I know how to adjust the iron sight for left and right, but how do you adjust the up and down on a pistol like this? Thanks in advance for you response and advice.


----------



## Hoppe's no.10 (Sep 16, 2007)

WeimsRus said:


> I wanted an in expensive handgun to shoot, one that I could use when gun training my dogs, and one the Wife could use for home protection.

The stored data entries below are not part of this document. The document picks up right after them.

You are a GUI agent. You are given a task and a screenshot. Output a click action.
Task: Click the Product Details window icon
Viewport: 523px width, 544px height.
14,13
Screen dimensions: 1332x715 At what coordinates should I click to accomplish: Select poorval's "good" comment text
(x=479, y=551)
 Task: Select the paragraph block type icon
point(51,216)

It seems as though you are planning on using this handgun for three different purposes. Assuming that your wife using the gun for home protection is the most important of the three:

1. Why would you entrust the protection of your wife and home to a .22 rimfire?
2. Why would you entrust the protection of your wife and home to an inexpensive weapon?
3. You told us how you shoot it but vastly more important if your wife is to use it for protection how does she shoot it?


Hoppe's no.10
a.k.a Ruger1


----------



## WeimsRus (Oct 30, 2007)

Hoppe's no.10 said:


> It seems as though you are planning on using this handgun for three different purposes. Assuming that your wife using the gun for home protection is the most important of the three:
> 
> 1. Why would you entrust the protection of your wife and home to a .22 rimfire?
> 2. Why would you entrust the protection of your wife and home to an inexpensive weapon?
> ...


Figured I was wasting my time asking this question here and would get responses like this.

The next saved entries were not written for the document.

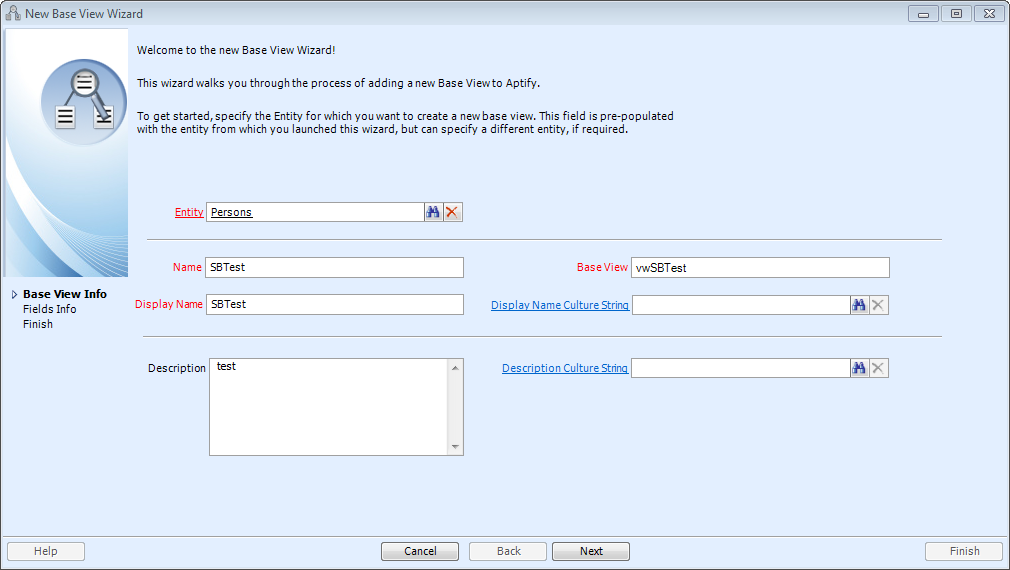Select the Base View Info step
The image size is (1010, 570).
65,294
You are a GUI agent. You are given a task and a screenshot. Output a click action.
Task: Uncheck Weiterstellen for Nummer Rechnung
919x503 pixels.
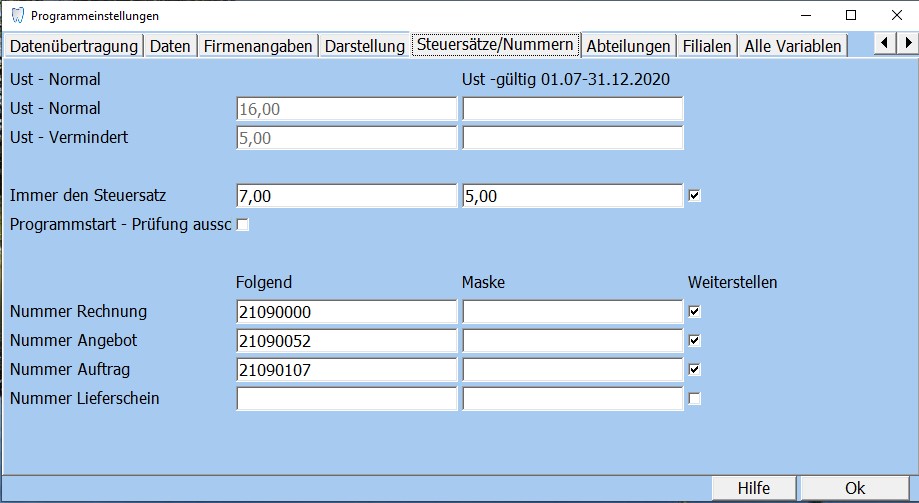[x=695, y=312]
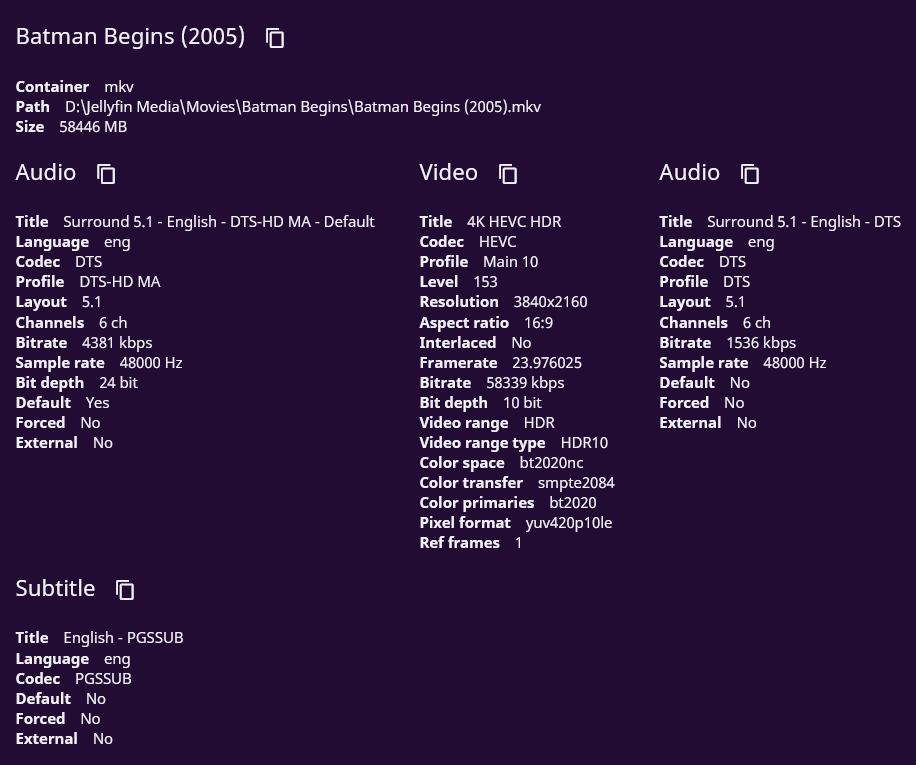Click the Batman Begins (2005) heading
The height and width of the screenshot is (765, 916).
coord(130,37)
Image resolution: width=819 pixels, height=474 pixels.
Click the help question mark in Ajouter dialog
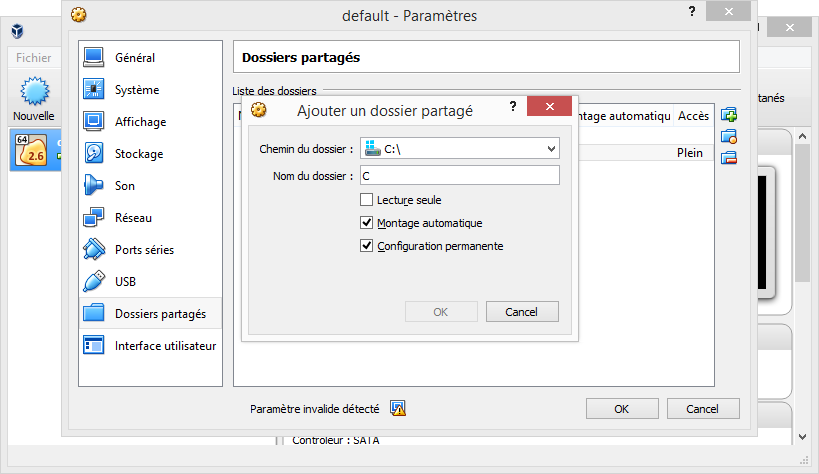point(512,106)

1. You apparently have never seen the damage a .22 Mag. Steel Jacketed Hollow point does, and I don't have to worry about drug induced adrenilan where I live.
2. Grandpa had one, easy for the Wife to handle and cheap to practice with, never have seen one fail to fire or jam even though thay are inexpensive.
3. If I can't hit something with it, she how is she supposed to. If I can't get it to hit where I am aiming, it also becomes an inexpensive wall orniment.

Good enough?


----------



## GIDEON (Mar 28, 2008)

Hoppe's no.10 said:


> It seems as though you are planning on using this handgun for three different purposes. Assuming that your wife using the gun for home protection is the most important of the three:
> 
> 1. Why would you entrust the protection of your wife and home to a .22 rimfire?
> 2. Why would you entrust the protection of your wife and home to an inexpensive weapon?
> ...


 1. Six hits from a 22 rimfire, fired by a profecient shooter, would be lethal, probably fatal.

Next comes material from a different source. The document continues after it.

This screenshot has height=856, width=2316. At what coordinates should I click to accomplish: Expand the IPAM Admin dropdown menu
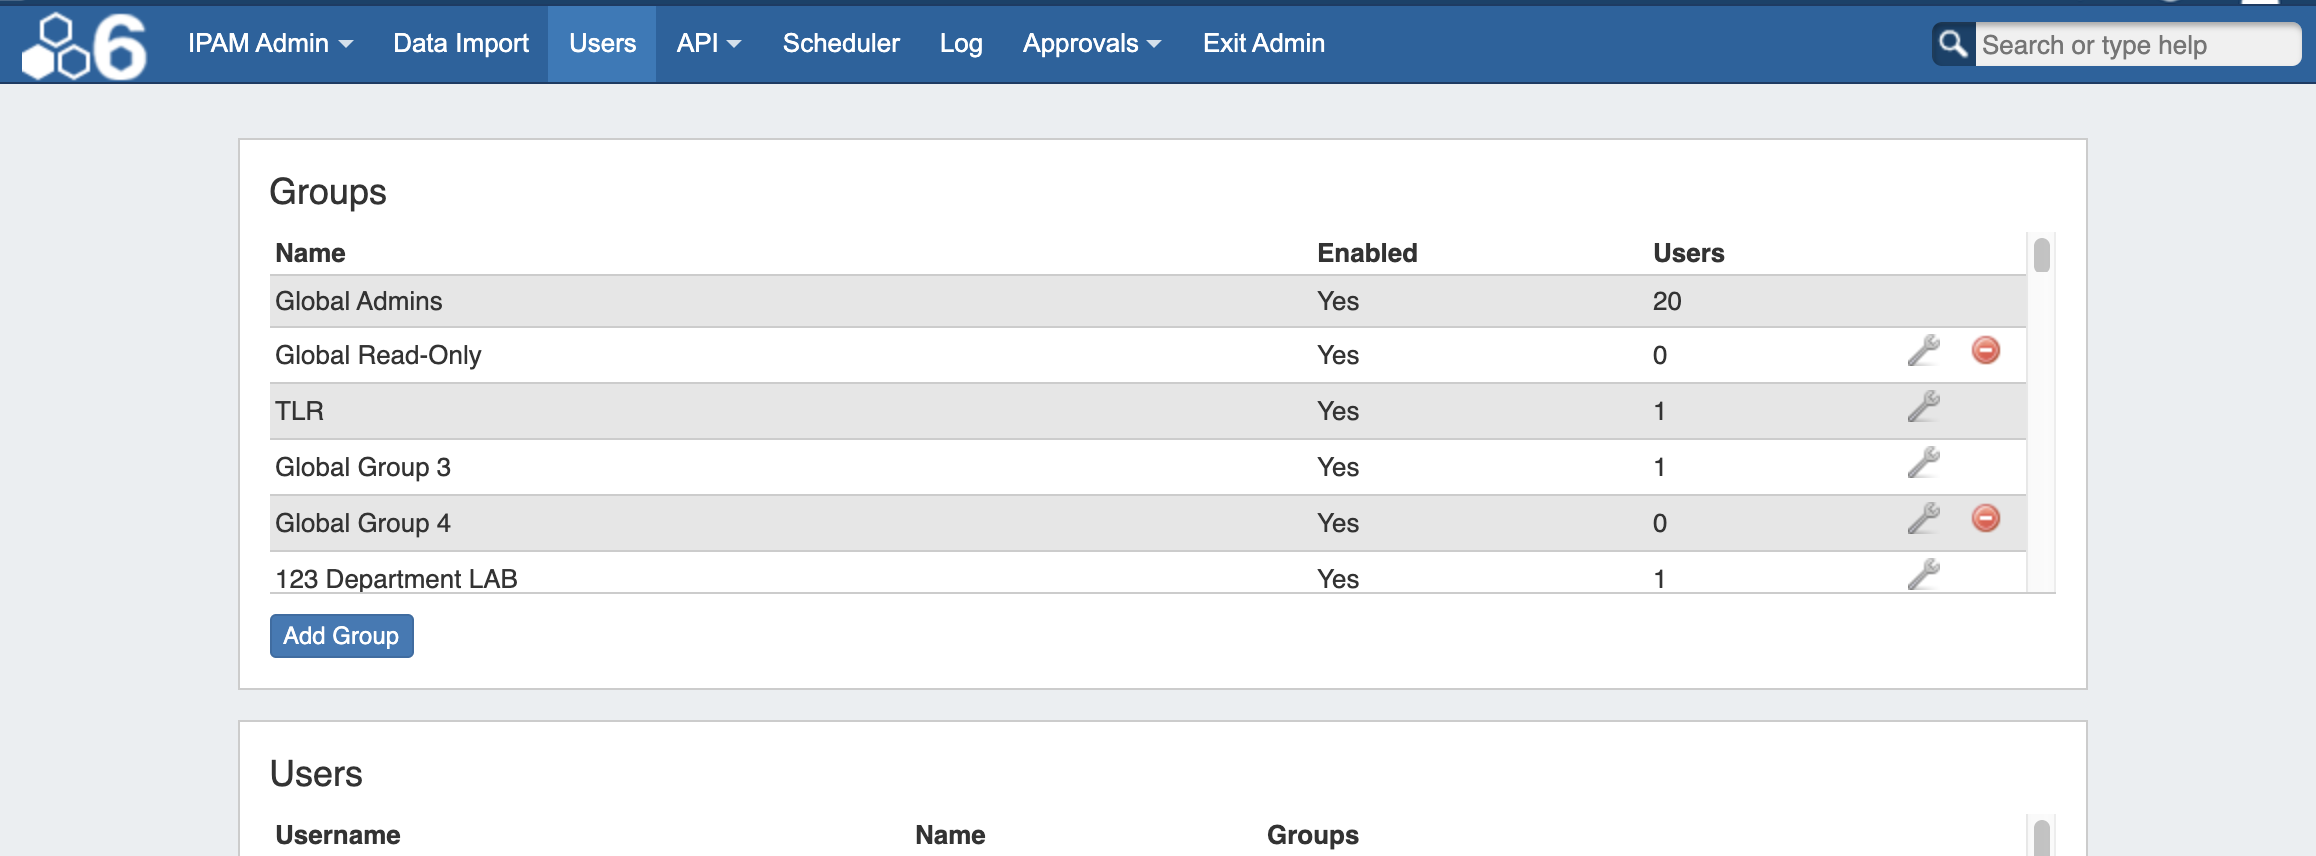270,43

2. A bullet doesn,t know if it was fired from a 100, or 1000, dollar gun.

3. silly question, doesn,t deserve a response


----------



## motcityman (Apr 4, 2006)

I think you have a very good point there. If she is comfee with it. go for it. if she does not like it she might not want to use it. So something is better then nothing. and a 22 Mag does some damage if close enough..just shoot for the face!!! right between the eyes:yikes:


----------



## hobtag (Oct 25, 2006)

just going to have to practice allot with it and figure out the correct place to hold to shoot at point of aim,

I have a like handgun , and found that if I put the front sight deep in the rear notch it will shoot close to where I am aiming , just took allot of practice to figure out , or should say get used to how it shoots,

The older H&R revolvers like the one you have are a great value , while not the prettiest pistol out there , they are very reliable , and get the job done at an affordable price , good luck with it !


----------